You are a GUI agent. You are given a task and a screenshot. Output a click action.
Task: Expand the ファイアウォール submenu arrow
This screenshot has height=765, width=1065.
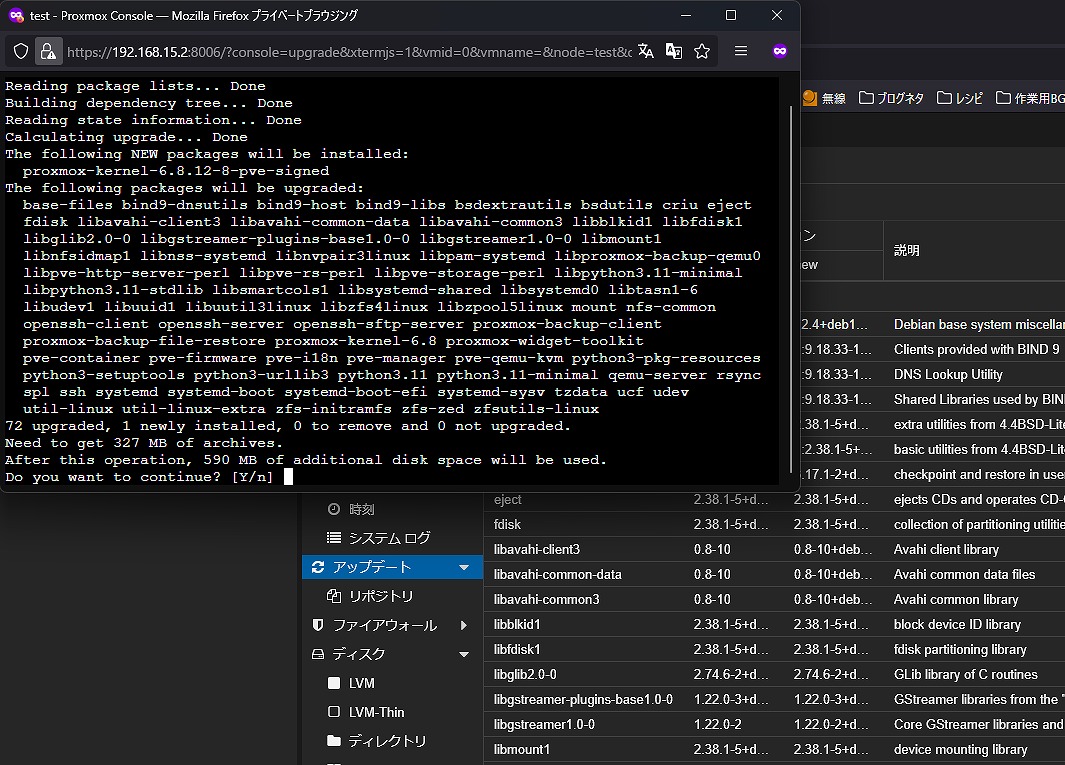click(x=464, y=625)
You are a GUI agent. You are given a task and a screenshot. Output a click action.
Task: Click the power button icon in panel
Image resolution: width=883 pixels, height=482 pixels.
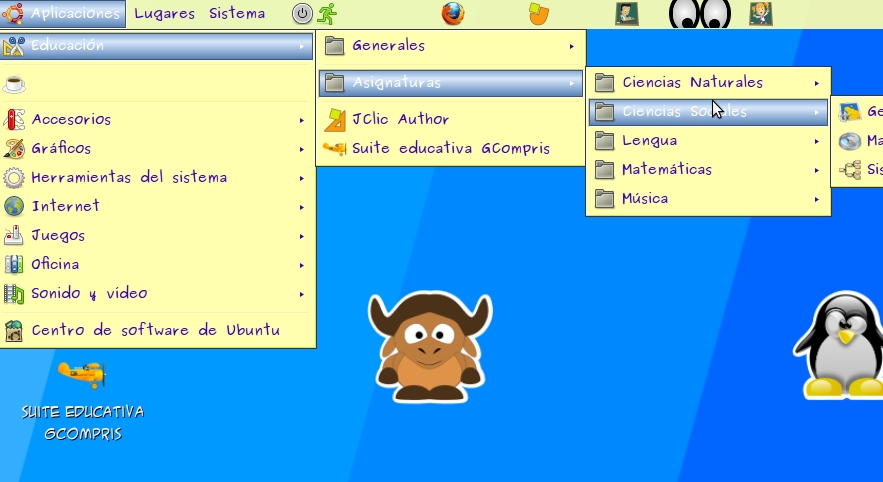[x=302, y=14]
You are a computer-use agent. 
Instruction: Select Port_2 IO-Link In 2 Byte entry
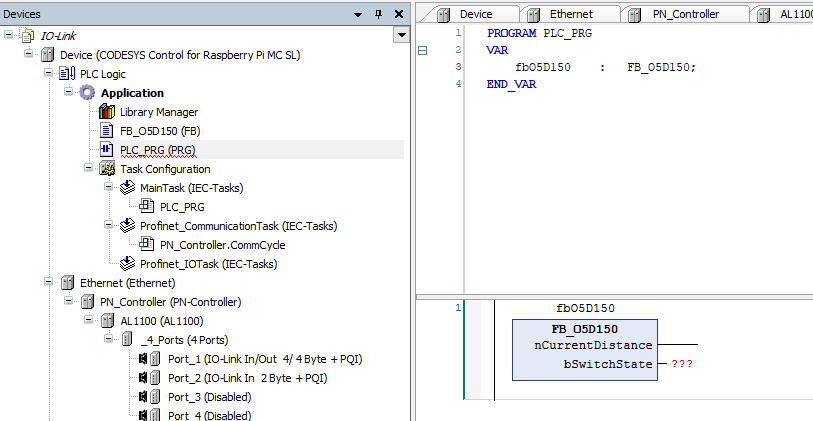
......
**Do this:** Convert the records, from the start through the line that contains "click(x=464, y=625)", into a Markdown table with the columns Row and Text, giving each line its row number and skipping blank lines. Omit the pictures from the table.

**Reply:**
| Row | Text |
|---|---|
| 1 | You are a GUI agent. You are given a task and a screenshot. Output a click action. |
| 2 | Task: Expand the ファイアウォール submenu arrow |
| 3 | This screenshot has height=765, width=1065. |
| 4 | click(x=464, y=625) |